Because of the weird division of chapters in the translation, Proverbs 23 is in the middle of the "Thirty Sayings of the Wise."
For some reason I've never noticed why there are "thirty sayings" in a wisdom literature text. After some digging, I found out that these sayings are related to a thirty-chapter Egyptian work called the "Teaching of Amenemope." Without much further digging, as this blog is just the musings of a non-academic, it seems that Solomon was willing to model his work after Amenemope, whether for stylistic reasons, or, from what I've gathered, common sense reasons.
The Thirty Sayings divided between Proverbs 22, 23, and 24 have the same pattern of bits of wisdom, but each saying is a little more elaborate than what we saw from Proverbs 10 through some of 22. Those Proverbs as I've mentioned were observations on how life goes when you follow Wisdom or Folly. These Sayings, however, have more depth and mirror the first nine chapters of Proverbs.
The wisdom God gave Solomon was worth more than any treasure you can ever imagine.

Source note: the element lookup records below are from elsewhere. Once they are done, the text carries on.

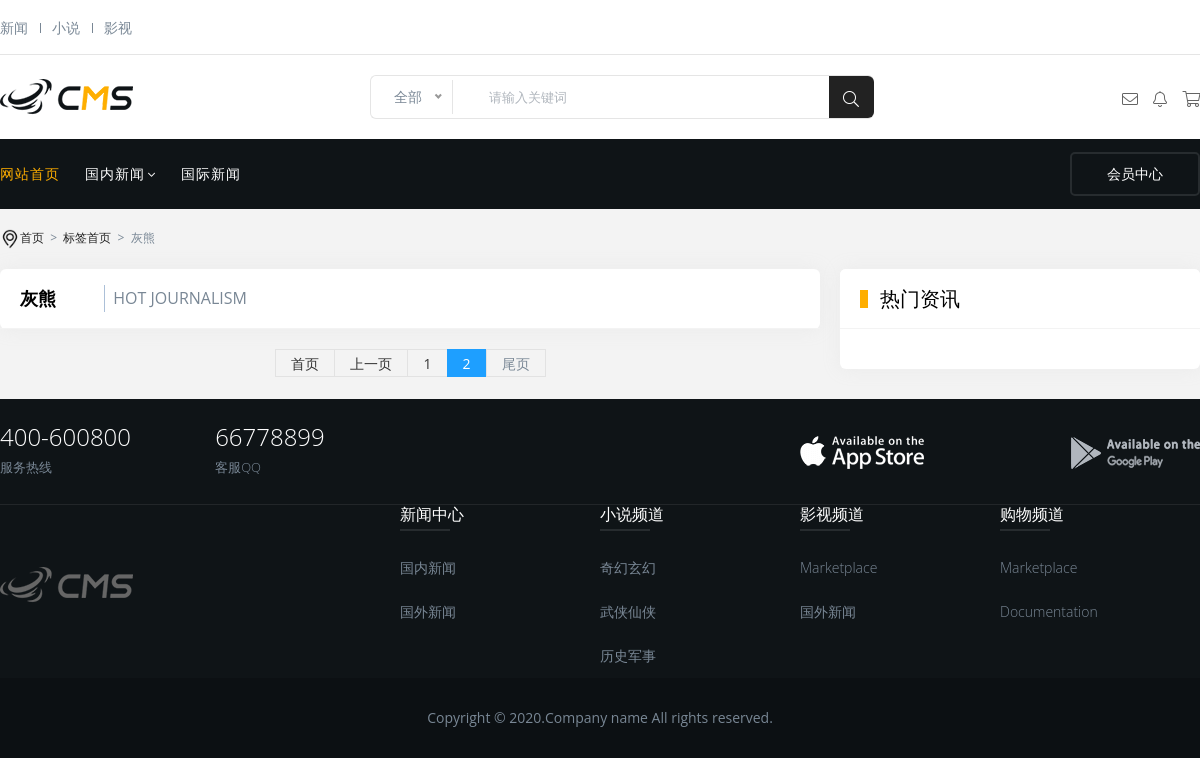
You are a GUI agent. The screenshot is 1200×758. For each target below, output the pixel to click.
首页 (32, 237)
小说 (66, 27)
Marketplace (838, 567)
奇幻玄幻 (628, 567)
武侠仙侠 (628, 611)
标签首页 (87, 237)
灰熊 (38, 298)
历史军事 (628, 655)
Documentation (1049, 611)
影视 (118, 27)
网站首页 (30, 174)
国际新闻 (211, 174)
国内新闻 (120, 174)
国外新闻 (428, 611)
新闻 (14, 27)
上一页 (371, 363)
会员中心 (1135, 174)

And yet, it's curious that these Sayings mirror a different, non-Israelite ancient text. Is this the Spirit of God saying that the wisdom of common sense isn't isolated to just Christians? Well, I hope so, because as this blog has mentioned earlier, we don't exactly corner the market on common sense.
Much of these Sayings are directed towards people in power, or in a position to do some good. Some of them say don't abuse your power (23:10-11), while others are saying don't mess with fools (23:9).

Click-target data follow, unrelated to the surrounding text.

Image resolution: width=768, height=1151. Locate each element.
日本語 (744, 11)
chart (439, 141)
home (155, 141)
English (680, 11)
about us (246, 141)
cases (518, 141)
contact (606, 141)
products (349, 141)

Now, the famous saying about disciplining your child with the rod is in this text. I'm not touching that, because I'm not a parent, and EVERYONE has an opinion on spanking children.

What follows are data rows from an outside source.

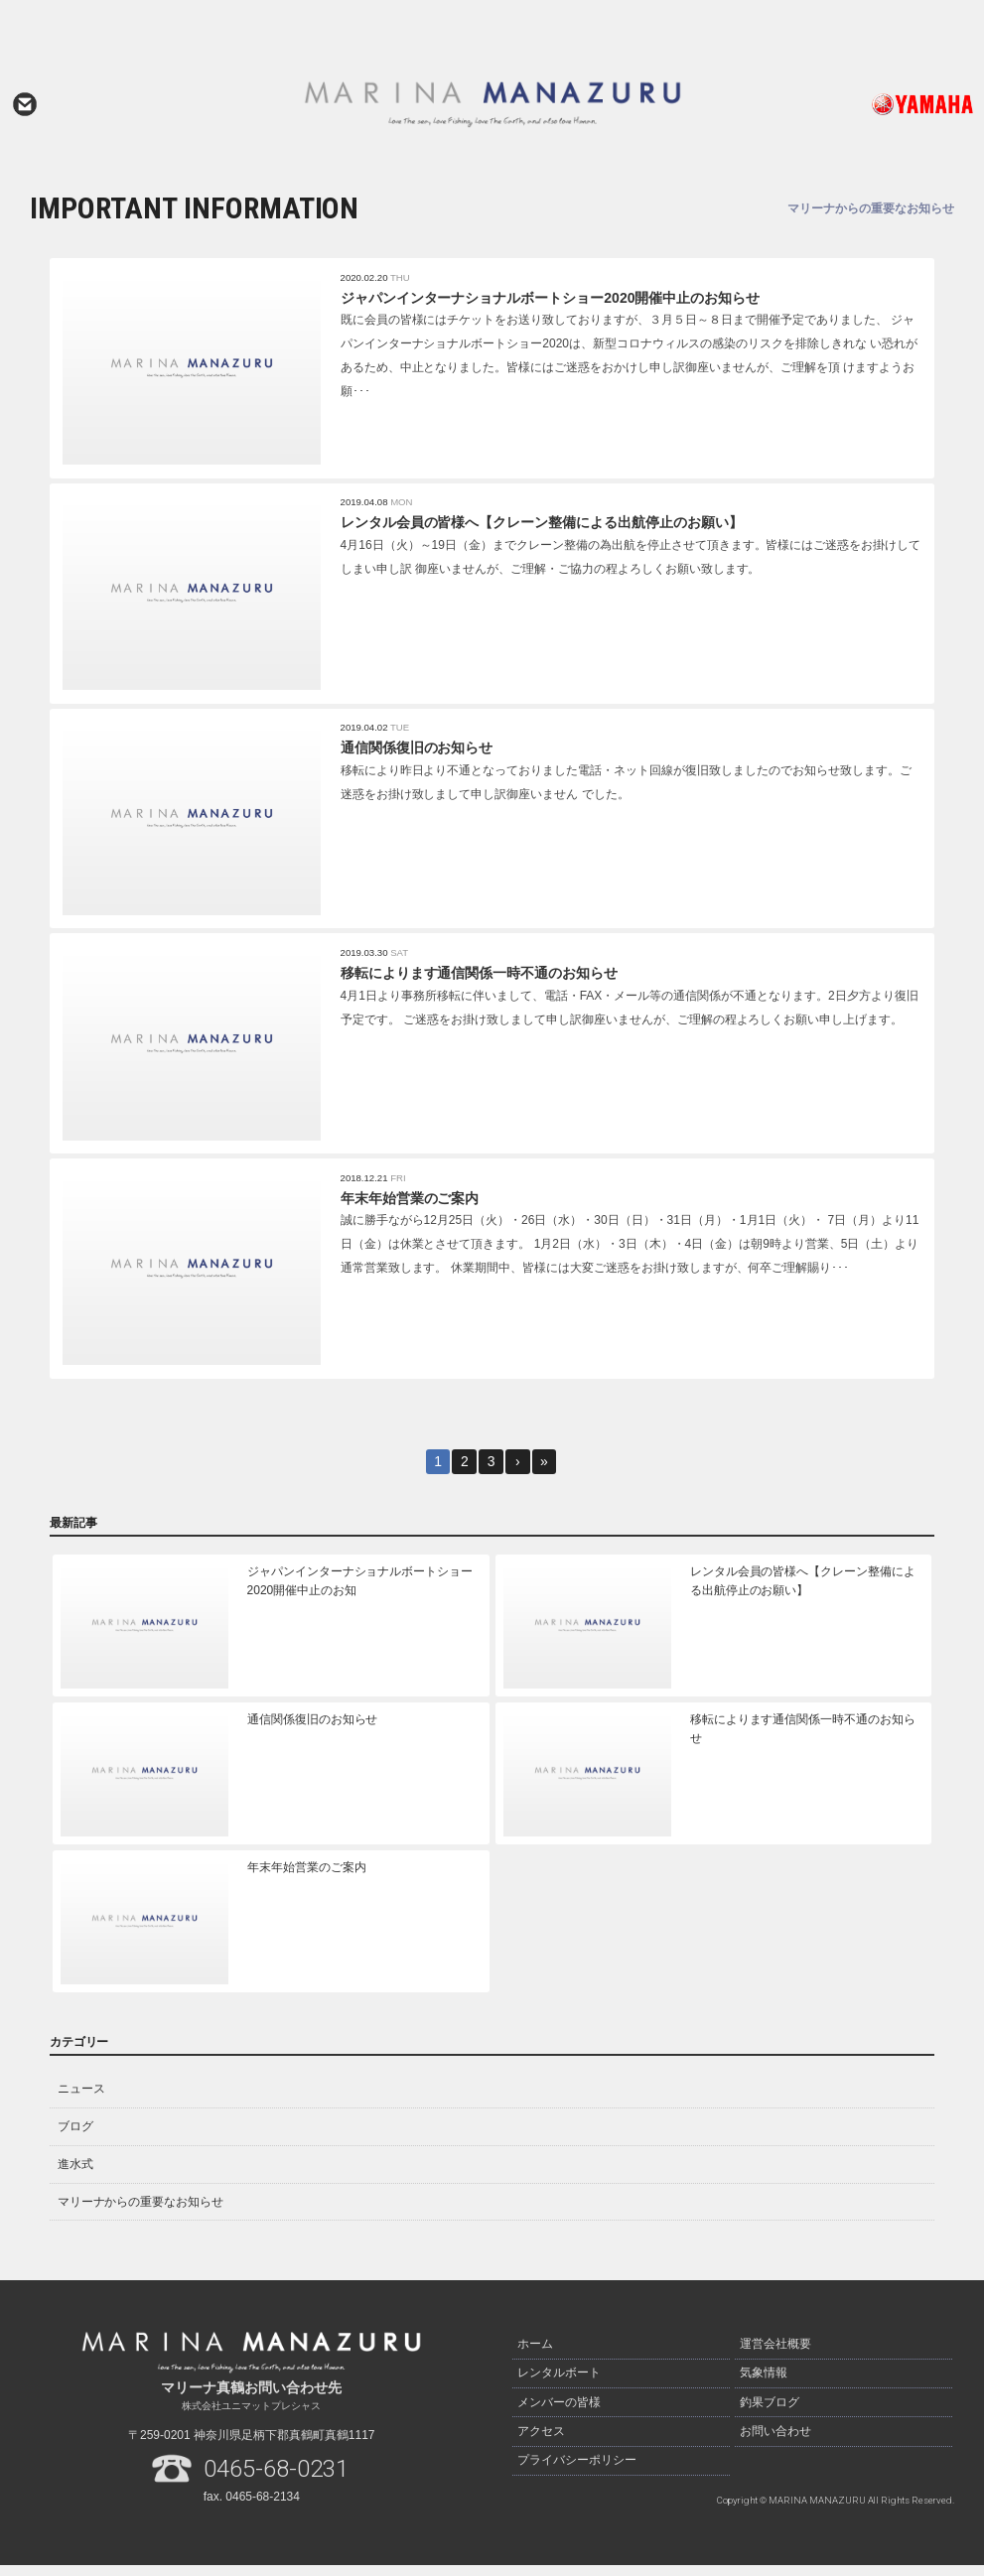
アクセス (541, 2438)
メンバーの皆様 (559, 2410)
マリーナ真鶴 (492, 104)
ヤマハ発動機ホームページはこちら (880, 104)
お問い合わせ (25, 104)
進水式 (75, 2175)
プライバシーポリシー (576, 2466)
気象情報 (763, 2382)
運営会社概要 (775, 2355)
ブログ (75, 2138)
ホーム (535, 2355)
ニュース (81, 2100)
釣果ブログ (769, 2410)
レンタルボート (559, 2382)
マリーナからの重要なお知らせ (141, 2213)
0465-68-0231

One verse definitely stood out:
"Do not let your heart envy sinners, but always be zealous for the fear of the LORD. There is surely a future hope for you, and your hope will not be cut off." v. 17-18Boom. Gospel.
At an institution like Gordon-Conwell, every single one of us knows we aren't doing this for the money. In fact, a friend here posted on Facebook an article about the earnings of every college major in the country. Where does Religious/Theology/Clerical education fall? Fifth from the BOTTOM.
It's easy for us to look at the other side and have that "Stone to Bread" moment and just give up.
But. Our reward is our identity in Jesus, and the hope he has given us for a new life with the Father through his Spirit. That such excellent news.